▶ **Metinden Bölüm**:
MAİDE 100 |
قُل
لاَّ
يَسْتَوِي
الْخَبِيثُ
وَالطَّيِّبُ وَلَوْ
أَعْجَبَكَ
كَثْرَةُ
الْخَبِيثِ
فَاتَّقُواْ
اللّهَ يَا
أُوْلِي
الأَلْبَابِ لَعَلَّكُمْ
تُفْلِحُونَ |
100- De ki:
"Murdar ile temiz -murdarın çokluğu hoşuna gitse de- hiçbir zaman bir
olmaz. Şimdi ey akıl sahipleri Allah'tan korkun ki, kurtuluşa eresiniz."
Yüce Allah'ın: "De
ki murdar ile temiz ... hiçbir zaman bir olmaz" buyruğuna dair
açıklamalarımızı üç başlık halinde sunacağız:
1- Murdar ile Temizden Kastedilen:
2- Fasid Alışverişin Hükmü
3- Gasp ile ilgili Bazı Meseleler:
1- Murdar ile Temizden
Kastedilen:
el-Hasen der ki:
"Murdar ile temiz" helal ile haram demektir. es-Süddı; :
Mü'min ile kafir
demektir, der. İtaatkar ile isyankar demek olduğu söylendiği gibi, adi ve
bayağı ile iyi ve kaliteli demek olduğu da söylenmiştir. Bu, bir örneklemedir.
Sahih olan ise, bu
lafzın bütün hususlar hakkında umumi olduğudur. Kazanılan şeylerde, amellerde,
insanlar hakkında elde edilen bilgilerde ve diğer şeylerde sözkonusudur. Bütün
bunların murdar olanı asla iflah olmaz ve bir sonuç vermez. Çok olsa dahi onun
güzel bir akibeti olamaz.
Temiz ise, az olsa dahi
faydalıdır ve akibeti itibariyle güzeldir, Nitekim Yüce Allah şöyle
buyurmaktadır: "Güzel beldenin nebatı, Rabbinin izniyle (güzel) çıkar.
Murdar olandan ise, faydası pek az olan birşeyden başkası çıkmaz.
"(el-A'raf, 58) Bu ayetin bir diğer benzeri de Yüce Allah'ın şu
buyruğudur: "iman edip salih amel işleyenleri yeryüzünde fesad çıkaranlar
gibi mi kılarız? Yahut sakınanları facirler gibi mi kılarız. "(Sa'd, 28)
Yüce Allah'ın şu buyruğu da buna benzemektedir: "Yoksa kötülükleri kazanıp
duranlar kendilerini iman edip salih amel işleyenler gibi kılacağımızı ... mı
sandılar?" (el-Casiye, 21)

▶ **Yazılı Alıştırma**:
Maide suresinin 100. ayetine dair açıklamayı, son cümlesinin ardından gelecek biçimde sürdürün.

▶ **Verilen Bilgiler**:

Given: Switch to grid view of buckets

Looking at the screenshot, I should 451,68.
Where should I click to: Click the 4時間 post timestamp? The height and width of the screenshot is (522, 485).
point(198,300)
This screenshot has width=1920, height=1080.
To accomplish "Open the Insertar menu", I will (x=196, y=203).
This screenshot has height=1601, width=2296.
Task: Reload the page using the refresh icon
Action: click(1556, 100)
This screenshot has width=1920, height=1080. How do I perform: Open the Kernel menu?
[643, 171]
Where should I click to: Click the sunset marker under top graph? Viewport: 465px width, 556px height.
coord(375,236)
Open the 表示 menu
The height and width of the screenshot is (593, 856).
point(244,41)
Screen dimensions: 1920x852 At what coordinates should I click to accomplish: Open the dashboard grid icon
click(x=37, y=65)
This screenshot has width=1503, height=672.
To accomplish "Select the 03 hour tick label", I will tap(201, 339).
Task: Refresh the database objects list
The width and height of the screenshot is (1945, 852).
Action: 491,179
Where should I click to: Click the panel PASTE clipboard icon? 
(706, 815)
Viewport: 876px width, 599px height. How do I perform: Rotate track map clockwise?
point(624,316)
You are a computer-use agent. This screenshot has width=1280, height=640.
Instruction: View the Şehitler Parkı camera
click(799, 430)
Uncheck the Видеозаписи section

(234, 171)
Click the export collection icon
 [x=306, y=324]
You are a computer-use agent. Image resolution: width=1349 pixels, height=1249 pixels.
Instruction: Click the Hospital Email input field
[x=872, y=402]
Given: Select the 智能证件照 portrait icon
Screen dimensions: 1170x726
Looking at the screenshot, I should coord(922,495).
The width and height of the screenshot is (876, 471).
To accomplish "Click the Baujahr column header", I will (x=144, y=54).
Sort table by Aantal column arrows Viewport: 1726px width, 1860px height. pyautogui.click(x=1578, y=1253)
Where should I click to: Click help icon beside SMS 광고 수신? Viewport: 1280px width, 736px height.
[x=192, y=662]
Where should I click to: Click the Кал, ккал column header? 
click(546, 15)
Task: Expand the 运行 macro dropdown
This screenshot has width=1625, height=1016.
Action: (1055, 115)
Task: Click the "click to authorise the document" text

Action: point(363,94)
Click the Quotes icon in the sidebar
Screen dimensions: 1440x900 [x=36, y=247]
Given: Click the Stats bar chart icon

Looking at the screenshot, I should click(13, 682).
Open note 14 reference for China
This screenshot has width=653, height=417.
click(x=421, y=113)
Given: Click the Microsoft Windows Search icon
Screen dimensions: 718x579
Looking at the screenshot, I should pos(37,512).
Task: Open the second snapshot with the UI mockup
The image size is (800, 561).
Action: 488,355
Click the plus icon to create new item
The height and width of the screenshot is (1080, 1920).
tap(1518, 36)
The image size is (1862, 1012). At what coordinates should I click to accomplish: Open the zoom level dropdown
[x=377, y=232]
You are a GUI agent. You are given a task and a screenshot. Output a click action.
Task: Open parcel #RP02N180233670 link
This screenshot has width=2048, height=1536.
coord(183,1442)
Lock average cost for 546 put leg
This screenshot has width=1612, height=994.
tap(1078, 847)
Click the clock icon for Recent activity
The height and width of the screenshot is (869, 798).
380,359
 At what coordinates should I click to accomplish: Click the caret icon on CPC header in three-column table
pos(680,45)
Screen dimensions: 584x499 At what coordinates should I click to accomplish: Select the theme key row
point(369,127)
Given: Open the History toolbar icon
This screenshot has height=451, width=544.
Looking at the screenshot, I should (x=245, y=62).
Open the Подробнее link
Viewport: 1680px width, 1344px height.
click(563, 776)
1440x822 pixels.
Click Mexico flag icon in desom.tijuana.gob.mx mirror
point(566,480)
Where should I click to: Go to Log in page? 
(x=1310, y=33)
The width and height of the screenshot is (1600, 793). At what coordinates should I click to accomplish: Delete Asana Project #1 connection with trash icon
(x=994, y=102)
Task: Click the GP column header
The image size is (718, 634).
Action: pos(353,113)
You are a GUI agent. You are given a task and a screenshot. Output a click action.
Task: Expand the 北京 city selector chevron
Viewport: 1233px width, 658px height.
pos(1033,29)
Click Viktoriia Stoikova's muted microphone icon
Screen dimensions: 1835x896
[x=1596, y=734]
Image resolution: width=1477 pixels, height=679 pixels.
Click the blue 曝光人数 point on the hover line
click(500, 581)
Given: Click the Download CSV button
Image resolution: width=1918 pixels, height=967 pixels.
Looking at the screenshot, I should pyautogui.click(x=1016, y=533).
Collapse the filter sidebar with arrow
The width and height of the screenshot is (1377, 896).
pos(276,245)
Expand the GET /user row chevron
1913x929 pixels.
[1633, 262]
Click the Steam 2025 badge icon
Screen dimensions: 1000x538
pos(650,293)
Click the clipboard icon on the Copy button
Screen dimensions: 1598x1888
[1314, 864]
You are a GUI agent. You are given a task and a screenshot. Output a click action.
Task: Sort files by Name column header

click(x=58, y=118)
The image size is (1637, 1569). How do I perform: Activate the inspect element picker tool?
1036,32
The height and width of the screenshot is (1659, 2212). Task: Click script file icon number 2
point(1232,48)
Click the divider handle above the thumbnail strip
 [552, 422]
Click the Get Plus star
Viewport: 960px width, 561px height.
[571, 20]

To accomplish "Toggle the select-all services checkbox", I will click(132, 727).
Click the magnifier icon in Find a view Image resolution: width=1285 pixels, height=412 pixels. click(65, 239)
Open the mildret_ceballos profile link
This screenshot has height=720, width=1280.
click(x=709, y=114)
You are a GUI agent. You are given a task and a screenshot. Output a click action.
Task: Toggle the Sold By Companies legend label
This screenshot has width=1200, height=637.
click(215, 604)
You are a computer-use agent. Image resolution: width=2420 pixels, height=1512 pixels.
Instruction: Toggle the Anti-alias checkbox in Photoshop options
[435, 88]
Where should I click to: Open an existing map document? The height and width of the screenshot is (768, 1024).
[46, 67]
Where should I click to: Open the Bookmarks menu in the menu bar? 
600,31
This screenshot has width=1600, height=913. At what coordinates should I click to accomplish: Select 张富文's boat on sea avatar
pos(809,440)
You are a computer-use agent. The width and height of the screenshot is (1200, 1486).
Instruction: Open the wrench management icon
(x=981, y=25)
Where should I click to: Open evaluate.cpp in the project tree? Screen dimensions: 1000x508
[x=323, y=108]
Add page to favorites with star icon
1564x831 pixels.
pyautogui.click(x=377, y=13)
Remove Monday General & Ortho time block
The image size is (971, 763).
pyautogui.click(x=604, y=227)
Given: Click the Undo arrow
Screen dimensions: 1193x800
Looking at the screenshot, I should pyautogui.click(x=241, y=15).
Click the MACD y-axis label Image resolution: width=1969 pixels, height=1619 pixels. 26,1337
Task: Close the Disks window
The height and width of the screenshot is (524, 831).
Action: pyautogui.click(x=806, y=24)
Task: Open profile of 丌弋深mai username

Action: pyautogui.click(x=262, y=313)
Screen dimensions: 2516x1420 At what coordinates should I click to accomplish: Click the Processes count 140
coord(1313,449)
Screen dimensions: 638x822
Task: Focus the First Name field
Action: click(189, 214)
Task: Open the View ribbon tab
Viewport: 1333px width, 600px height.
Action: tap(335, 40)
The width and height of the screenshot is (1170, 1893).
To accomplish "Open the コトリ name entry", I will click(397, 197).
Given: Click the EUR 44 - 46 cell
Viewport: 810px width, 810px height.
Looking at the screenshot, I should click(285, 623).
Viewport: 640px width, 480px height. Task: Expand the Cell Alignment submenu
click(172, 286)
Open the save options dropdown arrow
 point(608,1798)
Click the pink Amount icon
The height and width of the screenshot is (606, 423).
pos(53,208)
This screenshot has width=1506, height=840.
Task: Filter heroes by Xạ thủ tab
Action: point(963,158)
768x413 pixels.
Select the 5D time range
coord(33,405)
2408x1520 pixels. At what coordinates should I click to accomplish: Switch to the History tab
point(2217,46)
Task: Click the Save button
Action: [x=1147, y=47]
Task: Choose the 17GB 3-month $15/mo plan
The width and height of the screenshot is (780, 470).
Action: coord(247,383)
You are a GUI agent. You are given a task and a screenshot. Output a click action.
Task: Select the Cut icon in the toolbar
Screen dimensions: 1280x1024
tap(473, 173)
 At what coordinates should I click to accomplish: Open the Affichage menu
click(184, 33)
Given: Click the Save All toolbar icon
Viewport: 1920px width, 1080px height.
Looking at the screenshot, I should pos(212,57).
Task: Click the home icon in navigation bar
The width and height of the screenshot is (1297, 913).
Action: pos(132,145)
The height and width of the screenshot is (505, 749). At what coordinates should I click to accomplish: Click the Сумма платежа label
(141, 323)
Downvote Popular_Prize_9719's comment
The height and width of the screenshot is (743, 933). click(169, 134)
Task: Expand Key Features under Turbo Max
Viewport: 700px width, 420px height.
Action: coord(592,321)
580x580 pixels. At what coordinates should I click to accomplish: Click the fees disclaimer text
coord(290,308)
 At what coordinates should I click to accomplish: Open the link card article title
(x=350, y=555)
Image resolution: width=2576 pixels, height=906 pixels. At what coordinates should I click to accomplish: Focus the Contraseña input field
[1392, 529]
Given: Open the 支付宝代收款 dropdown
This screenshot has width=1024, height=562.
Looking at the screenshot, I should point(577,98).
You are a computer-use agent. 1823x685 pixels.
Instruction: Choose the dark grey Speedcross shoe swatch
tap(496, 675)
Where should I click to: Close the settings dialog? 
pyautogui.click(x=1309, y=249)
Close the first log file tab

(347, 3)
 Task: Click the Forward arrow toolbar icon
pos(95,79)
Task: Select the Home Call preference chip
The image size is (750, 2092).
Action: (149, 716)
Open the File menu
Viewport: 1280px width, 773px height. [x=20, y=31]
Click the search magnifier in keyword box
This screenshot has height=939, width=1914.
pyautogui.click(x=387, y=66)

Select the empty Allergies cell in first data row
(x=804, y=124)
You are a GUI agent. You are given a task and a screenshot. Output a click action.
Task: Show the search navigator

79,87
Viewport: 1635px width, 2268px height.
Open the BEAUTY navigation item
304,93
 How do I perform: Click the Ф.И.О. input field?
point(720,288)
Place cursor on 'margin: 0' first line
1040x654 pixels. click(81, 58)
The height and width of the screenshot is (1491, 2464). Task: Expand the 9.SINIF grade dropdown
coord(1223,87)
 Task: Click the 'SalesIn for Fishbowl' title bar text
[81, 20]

▶ **Alıştırmanın Sonucu**:
Murdar olan hiçbir zaman
ne miktar itibariyle ne infak itibariyle, ne yeri, ne gidişi itibariyle temize
eşit olabilir, Temiz olan, uğurlu ve güzel (yemin) cihetine gider. Murdar olan
ise, uğursuz yere (şimal)'e gider. Temiz olan cennette, murdar olan
cehennemdedir, Bu da gayet açıktır, Eşit olmak (istiva) ise, hakikatte tek bir
cihette durmak demektir. İstikamet de bunun gibidir. İstikametin zıddı ise,
i'vicac (eğrilik)'dir. Söz buraya gelmişken, bundan sonraki başlıkta bazı
eğrilikleri sözkonusu edelim:
2- Fasid Alışverişin
Hükmü
(Mezhebimize mensub)
kimi ilim adamlarımız şöyle demişlerdir: Fasid alışveriş fesh olunur ve pazar
değişmesi yahut bedenin değişmesi sebebiyle de geçerlilik kazandırılarak, bu
hususta sahih alışveriş ile eşit kabul edilmez. Aksine, durum ne olursa olsun
fesh olunur. Satın alan eğer malı kabz etmişse, verdiği bedel ona iade olunur.
Şayet mal elinde telef olunmuşsa tazminatını öder. Çünkü o, satın aldığı malı
emanet olmak üzere kabzetmiş değildir, Bir akid şüphesi ile kabz etmiştir.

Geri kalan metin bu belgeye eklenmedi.